Task instructions → Only what runs from the line with "This screenshot has" to the end of the data should appear in the answer, exactly as written and without pictures.

-------- Available records --------

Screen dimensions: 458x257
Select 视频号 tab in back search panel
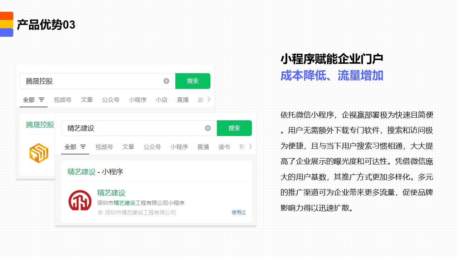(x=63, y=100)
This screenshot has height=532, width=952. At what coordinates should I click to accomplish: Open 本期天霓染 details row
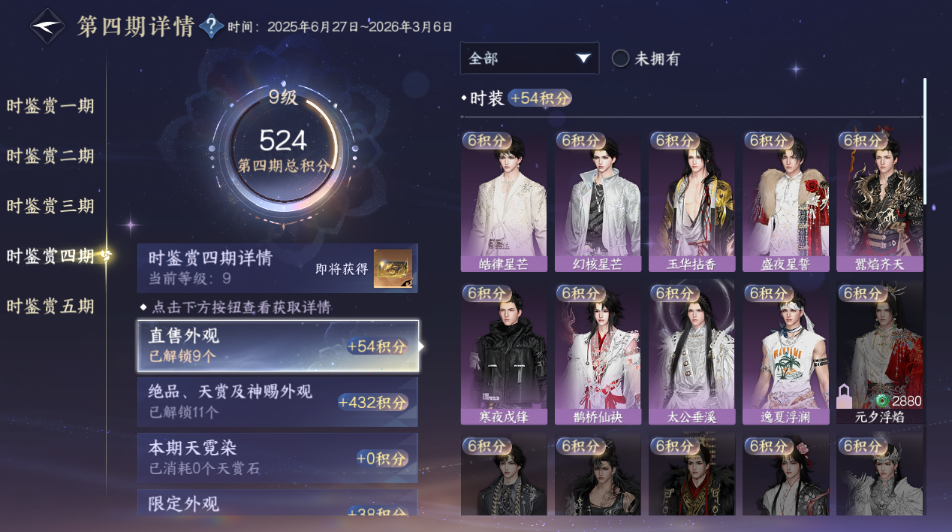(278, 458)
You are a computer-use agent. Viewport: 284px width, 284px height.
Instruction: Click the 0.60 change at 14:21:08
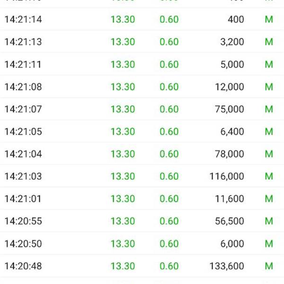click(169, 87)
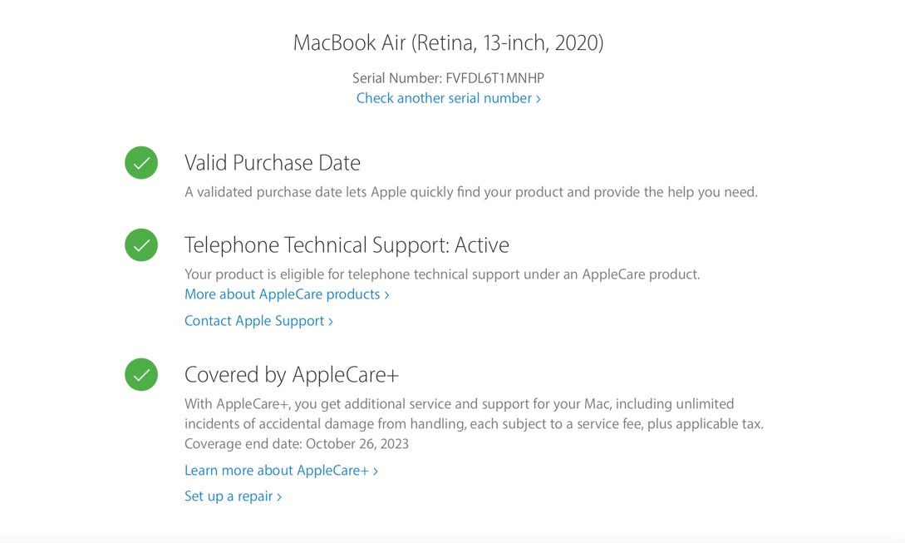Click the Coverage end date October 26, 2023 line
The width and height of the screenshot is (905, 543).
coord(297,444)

--------

Exercise response →
This screenshot has height=532, width=952. At what coordinates should I click to accomplish: Open 本期天霓染 details row
(278, 458)
You are a computer-use agent. Viewport: 284px width, 284px height.
Instruction: Click the 0.60 change at 14:21:08
click(169, 87)
Click the Coverage end date October 26, 2023 line
The width and height of the screenshot is (905, 543).
coord(297,444)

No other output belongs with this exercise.